Our first task, if returned to power, will be the ratification of the Irish Treaty. We are prepared to take our part in making good that Treaty, both in the letter and in the spirit, and to co-operate with the Irish Government in the new relationship within the Empire which the Treaty will have created. We are equally pledged to safeguard the freedom of choice and the security of the Parliament and Government of Northern Ireland. We earnestly hope that further progress will be made in dealing with the anarchy in the South, and that both in the North and in the South it will be realised that the prosperity of Ireland as a whole can only be achieved by good will between the Governments and peoples of the two portions of that country. The position of the innocent victims of recent disturbances is a matter of the gravest concern to the people of this country, and it will be the duty of the Government to keep in the closest touch with the Government of the Irish Free State on this matter, so that just claims for compensation may have sympathetic consideration.

We desire to promote the quiet and orderly development of India under the constitution which was conferred on her by the Act of 1919. The co-operation of all classes and sections is essential to the progress and prosperity of India, and, if that be secured, we can look forward with confidence to an industrial development which will add to her resources and give increased stability to her economic structure.

At home our chief preoccupation at this time is the state of trade and employment. The immediate problem of unemployment this winter will call for emergency measures. Plans for dealing with the situation have already been considered by the late Government. They will be examined afresh by us with a view of seeing whether any improvements are possible, and the necessary steps will then be taken with the least avoidable delay. Such remedies, however, can only be palliatives, and the real recovery will not come except from the revival of trade and industry. To secure this result, the first eessential is to reduce expenditure to the lowest attainable level in the hope that the taxpayer may find some relief from the burden fo taxation which not only presses so heavily upon individuals, but is the greatest clog upon the wheels of national industry.
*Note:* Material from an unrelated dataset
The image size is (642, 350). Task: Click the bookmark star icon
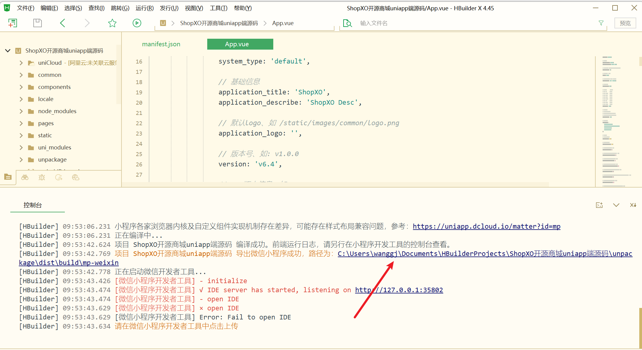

Every Candidate, in every constituency, will, as I do, make retrenchment an essential part of his programme. All that I can possibly say, knowing how great are the difficulties, is that we should do our best to secure it. It will also be our endeavour in any way in our power to help trade, and the method of doing this, which seems to me most helpful, is the development of trade within the Empire itself. The markets, which for the time at least, as a consequence of the war, we have lost in Europe, can best be replaced by further development of trade with overseas countries, and especially of trade within the British Empire. We propose, therefore, immediately to consult the Governments of the self-governing Dominions and, if they approve, to summon, as early as possible, an Economic Conference with the view of finding in what way by mutual co-operation we can best develop the vast trade of which, in my opinion, the resources of the Empire admit.

There is one branch of industry to which I must specially refer. As a consequence of the war, agriculture, the greatest of our national industries, is in a most serious condition, and demands the practical sympathy of the Government. It is not easy to specify the exact method by which that sympathy can be shown, but we shall immediately examine the whole problem afresh in the hope of making proposals which will assist the agricultural community to overcome the difficulties that now confront them.

There are many measures of legislative and administrative importance which, in themselves, would be desirable, and which, in other electorate. But I do not feel that they can, at this moment, claim precedence over the nation's first need, which is, in every walk of life, to get on with its work with the minimum of interference at home and of disturbance abroad.